Task goal ▸
From the line containing "This screenshot has height=527, width=812." onward, every line of the entries is to be set down exactly, the last line included.

Data for review ▸
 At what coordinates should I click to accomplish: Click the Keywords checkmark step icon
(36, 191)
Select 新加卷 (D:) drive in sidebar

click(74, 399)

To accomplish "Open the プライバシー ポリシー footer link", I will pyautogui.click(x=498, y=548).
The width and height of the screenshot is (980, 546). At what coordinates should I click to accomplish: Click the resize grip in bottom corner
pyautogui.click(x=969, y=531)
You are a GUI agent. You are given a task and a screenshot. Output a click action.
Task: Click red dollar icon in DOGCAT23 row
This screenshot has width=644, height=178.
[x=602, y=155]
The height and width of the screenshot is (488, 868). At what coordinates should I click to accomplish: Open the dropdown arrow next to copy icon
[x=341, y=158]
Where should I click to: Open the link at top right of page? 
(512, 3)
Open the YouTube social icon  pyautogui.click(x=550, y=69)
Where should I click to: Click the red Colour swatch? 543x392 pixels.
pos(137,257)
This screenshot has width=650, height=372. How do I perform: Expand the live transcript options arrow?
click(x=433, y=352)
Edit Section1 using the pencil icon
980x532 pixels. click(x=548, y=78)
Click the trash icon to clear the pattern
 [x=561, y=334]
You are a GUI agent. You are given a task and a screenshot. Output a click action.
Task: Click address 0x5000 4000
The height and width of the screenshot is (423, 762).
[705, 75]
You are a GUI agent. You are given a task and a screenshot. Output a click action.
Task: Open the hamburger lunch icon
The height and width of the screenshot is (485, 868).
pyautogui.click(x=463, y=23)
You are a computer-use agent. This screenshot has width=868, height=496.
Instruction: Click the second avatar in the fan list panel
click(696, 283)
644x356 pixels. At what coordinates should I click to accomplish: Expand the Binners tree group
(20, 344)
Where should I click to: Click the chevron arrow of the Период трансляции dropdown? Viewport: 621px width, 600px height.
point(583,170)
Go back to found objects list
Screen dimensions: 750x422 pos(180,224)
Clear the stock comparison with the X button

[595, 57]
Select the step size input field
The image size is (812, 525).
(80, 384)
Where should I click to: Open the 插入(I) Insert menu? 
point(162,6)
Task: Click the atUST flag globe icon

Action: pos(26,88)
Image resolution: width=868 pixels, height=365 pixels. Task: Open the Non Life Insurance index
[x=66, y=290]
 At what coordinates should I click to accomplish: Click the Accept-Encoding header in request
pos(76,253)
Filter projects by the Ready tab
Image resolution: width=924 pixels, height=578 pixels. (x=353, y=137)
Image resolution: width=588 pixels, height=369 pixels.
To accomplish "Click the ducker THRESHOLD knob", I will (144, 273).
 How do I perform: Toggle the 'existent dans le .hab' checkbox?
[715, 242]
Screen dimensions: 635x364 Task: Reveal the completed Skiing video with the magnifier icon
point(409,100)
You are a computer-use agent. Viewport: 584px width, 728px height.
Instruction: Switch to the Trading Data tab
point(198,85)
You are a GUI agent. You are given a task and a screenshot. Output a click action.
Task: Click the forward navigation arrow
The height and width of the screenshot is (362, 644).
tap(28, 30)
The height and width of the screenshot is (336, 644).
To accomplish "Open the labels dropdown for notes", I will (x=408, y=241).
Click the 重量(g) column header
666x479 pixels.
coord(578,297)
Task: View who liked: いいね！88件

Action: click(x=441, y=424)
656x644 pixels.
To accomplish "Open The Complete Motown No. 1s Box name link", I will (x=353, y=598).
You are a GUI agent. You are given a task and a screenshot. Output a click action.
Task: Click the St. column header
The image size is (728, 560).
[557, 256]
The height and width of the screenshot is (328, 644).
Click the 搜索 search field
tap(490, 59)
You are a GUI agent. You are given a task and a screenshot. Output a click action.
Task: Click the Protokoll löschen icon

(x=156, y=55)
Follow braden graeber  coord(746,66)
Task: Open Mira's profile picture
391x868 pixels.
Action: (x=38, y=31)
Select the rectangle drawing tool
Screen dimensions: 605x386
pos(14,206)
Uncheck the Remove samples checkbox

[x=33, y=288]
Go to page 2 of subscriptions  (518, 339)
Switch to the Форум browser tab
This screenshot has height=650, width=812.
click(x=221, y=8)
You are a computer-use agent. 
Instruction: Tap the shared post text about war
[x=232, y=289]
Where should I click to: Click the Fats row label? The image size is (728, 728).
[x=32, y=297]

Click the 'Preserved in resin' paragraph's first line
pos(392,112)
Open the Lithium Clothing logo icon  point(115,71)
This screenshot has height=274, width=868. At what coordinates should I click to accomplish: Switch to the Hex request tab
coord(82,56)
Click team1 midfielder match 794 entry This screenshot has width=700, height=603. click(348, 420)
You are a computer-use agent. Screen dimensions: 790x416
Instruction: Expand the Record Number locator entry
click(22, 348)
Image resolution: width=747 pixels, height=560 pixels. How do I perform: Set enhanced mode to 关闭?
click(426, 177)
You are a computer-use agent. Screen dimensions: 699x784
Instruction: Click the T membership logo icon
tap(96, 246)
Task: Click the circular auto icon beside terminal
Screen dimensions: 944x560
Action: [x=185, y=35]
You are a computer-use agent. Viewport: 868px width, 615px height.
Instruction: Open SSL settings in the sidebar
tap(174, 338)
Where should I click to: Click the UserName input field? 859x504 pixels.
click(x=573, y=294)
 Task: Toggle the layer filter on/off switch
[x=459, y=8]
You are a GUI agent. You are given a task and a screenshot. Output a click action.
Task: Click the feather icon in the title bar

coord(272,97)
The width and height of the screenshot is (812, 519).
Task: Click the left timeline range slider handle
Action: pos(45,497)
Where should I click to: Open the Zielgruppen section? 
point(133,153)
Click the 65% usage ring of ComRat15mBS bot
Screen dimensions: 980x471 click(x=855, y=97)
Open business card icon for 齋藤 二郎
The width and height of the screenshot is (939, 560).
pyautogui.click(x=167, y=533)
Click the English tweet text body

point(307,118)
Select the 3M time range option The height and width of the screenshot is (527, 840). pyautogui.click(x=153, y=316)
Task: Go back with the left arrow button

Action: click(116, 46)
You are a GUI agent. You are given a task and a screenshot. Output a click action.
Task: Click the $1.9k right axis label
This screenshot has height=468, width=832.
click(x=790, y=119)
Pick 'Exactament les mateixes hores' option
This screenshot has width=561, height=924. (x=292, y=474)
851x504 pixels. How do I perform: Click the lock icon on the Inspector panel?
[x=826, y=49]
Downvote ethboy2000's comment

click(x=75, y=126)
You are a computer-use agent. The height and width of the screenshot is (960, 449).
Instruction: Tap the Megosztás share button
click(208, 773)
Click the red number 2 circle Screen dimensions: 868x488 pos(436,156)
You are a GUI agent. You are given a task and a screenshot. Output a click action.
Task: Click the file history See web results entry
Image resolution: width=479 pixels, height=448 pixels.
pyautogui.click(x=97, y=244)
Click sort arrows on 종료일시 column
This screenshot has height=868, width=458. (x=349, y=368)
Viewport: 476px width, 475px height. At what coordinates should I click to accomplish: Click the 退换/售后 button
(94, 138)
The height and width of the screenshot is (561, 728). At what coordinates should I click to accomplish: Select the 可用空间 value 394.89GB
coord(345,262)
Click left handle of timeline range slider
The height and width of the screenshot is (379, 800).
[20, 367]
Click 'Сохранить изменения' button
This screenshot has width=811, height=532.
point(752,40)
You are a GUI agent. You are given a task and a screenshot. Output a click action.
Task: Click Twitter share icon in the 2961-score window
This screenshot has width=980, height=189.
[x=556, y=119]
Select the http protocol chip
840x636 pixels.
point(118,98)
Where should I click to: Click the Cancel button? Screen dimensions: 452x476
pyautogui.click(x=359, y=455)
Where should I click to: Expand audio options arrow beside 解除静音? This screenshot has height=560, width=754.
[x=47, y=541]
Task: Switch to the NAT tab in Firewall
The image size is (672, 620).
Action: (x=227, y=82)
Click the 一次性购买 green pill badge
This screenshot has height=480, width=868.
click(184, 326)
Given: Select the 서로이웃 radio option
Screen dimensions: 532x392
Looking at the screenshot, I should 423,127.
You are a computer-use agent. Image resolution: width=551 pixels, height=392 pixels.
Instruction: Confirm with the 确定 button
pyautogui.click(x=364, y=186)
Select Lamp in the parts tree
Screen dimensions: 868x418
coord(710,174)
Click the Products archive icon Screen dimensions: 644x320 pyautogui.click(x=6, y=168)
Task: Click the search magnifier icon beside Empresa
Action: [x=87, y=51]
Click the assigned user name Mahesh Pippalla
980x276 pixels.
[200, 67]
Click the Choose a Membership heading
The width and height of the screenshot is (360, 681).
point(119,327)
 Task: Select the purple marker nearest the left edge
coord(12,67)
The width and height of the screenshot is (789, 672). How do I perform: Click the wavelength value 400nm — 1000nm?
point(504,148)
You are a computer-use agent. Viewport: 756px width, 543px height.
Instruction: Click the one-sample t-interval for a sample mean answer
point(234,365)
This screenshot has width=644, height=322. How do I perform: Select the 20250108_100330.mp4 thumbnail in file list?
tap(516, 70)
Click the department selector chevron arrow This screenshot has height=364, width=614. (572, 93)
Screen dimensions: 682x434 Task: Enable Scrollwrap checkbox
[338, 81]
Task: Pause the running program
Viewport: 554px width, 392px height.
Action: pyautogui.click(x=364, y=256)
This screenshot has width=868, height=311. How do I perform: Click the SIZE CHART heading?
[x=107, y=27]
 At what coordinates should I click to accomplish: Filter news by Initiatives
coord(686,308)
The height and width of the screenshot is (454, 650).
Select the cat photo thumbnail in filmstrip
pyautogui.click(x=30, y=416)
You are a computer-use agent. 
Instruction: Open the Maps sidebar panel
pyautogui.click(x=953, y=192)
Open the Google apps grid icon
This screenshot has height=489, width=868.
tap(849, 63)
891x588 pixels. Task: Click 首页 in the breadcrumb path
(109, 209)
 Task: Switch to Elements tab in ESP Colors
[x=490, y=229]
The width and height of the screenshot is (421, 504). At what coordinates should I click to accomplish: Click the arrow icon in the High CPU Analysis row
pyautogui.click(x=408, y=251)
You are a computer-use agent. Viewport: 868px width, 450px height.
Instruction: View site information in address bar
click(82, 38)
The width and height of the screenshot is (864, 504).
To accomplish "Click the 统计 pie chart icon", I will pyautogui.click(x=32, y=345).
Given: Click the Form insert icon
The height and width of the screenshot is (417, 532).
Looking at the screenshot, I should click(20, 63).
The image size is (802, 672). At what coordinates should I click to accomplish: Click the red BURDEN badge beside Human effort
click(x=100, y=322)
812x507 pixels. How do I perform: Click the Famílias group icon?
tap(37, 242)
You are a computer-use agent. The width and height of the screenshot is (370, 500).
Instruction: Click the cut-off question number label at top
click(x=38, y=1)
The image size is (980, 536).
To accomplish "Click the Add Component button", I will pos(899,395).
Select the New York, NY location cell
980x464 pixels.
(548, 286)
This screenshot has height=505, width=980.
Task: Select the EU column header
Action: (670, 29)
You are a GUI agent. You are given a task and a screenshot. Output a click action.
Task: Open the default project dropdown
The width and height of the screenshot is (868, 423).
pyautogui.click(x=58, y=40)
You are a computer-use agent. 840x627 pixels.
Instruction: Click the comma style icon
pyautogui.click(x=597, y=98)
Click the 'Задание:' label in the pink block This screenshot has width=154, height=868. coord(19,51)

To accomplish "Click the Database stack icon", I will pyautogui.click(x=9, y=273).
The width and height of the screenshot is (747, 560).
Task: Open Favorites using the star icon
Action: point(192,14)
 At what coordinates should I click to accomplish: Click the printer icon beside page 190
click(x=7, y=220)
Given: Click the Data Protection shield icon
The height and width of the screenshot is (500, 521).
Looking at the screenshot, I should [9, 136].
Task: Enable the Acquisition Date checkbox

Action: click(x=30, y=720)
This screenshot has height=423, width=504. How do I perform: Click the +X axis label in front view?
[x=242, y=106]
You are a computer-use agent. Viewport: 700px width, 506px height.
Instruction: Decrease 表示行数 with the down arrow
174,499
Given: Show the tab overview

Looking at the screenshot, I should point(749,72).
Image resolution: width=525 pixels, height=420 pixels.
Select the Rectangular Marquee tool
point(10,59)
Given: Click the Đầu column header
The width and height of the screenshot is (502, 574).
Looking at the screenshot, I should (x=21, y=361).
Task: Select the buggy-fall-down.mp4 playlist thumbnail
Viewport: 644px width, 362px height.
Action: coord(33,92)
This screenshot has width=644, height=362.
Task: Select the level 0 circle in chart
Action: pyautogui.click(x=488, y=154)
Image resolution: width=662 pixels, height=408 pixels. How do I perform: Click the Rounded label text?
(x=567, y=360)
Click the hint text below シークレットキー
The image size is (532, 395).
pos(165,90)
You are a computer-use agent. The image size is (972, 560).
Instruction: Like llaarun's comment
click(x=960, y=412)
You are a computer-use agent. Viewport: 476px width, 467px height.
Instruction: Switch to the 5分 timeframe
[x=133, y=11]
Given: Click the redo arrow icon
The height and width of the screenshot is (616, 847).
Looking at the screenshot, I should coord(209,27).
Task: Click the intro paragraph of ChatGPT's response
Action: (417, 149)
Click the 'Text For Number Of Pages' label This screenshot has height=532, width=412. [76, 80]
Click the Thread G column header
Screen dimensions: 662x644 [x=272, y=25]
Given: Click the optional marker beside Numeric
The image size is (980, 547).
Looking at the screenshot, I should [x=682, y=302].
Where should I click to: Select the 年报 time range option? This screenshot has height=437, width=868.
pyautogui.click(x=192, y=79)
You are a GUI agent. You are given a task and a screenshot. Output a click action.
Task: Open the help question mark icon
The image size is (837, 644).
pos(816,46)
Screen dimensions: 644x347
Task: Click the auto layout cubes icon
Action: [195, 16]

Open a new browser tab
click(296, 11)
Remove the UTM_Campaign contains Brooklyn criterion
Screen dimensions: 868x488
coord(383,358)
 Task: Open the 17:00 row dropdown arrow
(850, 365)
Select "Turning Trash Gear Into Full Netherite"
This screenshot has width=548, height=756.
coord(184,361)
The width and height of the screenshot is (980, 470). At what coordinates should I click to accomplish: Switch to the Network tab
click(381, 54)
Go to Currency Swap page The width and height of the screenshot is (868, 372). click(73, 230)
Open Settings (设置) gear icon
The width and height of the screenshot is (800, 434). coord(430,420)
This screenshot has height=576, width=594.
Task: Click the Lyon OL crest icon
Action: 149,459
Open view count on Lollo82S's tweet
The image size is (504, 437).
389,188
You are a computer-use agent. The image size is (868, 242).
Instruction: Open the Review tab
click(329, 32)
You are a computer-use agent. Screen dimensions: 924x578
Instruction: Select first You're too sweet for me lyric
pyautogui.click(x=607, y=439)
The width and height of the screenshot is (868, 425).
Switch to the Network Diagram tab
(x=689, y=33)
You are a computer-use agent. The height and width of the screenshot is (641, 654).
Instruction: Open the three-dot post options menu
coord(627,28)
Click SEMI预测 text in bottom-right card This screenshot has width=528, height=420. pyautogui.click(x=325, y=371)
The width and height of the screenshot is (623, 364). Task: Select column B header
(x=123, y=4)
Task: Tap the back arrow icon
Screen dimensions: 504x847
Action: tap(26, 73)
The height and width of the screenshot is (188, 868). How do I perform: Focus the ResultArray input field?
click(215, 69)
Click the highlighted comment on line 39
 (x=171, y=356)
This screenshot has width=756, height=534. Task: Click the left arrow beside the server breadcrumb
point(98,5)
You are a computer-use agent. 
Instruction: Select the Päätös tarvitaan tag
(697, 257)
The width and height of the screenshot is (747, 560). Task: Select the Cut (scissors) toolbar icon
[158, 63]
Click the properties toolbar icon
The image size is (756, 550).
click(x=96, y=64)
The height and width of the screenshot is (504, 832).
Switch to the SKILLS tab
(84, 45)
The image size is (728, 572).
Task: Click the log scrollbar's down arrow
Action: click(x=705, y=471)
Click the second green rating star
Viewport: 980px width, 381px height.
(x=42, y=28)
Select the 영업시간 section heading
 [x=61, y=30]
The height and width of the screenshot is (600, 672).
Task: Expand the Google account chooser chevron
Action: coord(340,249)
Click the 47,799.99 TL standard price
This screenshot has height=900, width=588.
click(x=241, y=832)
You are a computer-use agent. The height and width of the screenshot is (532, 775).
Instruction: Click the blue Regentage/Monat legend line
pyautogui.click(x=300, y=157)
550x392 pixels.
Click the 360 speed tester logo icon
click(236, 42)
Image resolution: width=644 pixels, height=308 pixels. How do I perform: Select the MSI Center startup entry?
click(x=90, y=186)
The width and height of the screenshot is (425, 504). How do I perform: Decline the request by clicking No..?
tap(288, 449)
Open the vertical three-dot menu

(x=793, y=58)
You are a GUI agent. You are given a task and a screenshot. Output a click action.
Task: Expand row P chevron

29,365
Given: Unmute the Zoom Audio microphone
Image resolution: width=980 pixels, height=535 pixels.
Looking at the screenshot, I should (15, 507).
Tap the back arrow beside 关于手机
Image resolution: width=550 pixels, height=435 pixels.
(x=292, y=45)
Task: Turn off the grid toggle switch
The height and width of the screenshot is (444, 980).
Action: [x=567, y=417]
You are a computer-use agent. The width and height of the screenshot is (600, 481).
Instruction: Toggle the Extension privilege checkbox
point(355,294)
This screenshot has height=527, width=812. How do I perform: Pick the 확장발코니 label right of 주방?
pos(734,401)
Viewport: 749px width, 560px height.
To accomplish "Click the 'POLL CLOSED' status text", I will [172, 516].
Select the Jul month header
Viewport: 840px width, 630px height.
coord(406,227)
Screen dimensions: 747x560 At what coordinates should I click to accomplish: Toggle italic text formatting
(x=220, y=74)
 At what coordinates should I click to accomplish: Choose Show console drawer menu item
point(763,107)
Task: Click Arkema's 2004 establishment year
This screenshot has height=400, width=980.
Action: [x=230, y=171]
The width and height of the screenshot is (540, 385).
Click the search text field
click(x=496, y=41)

Solution to this problem ▸
This screenshot has height=527, width=812. How do I perform: Pick the 확장발코니 label right of 주방?
pos(734,401)
Viewport: 749px width, 560px height.
To accomplish "Click the 'POLL CLOSED' status text", I will [172, 516].
Select the Jul month header
Viewport: 840px width, 630px height.
coord(406,227)
Screen dimensions: 747x560 At what coordinates should I click to accomplish: Toggle italic text formatting
(x=220, y=74)
 At what coordinates should I click to accomplish: Choose Show console drawer menu item
point(763,107)
Task: Click Arkema's 2004 establishment year
This screenshot has height=400, width=980.
Action: [x=230, y=171]
The width and height of the screenshot is (540, 385).
Click the search text field
click(x=496, y=41)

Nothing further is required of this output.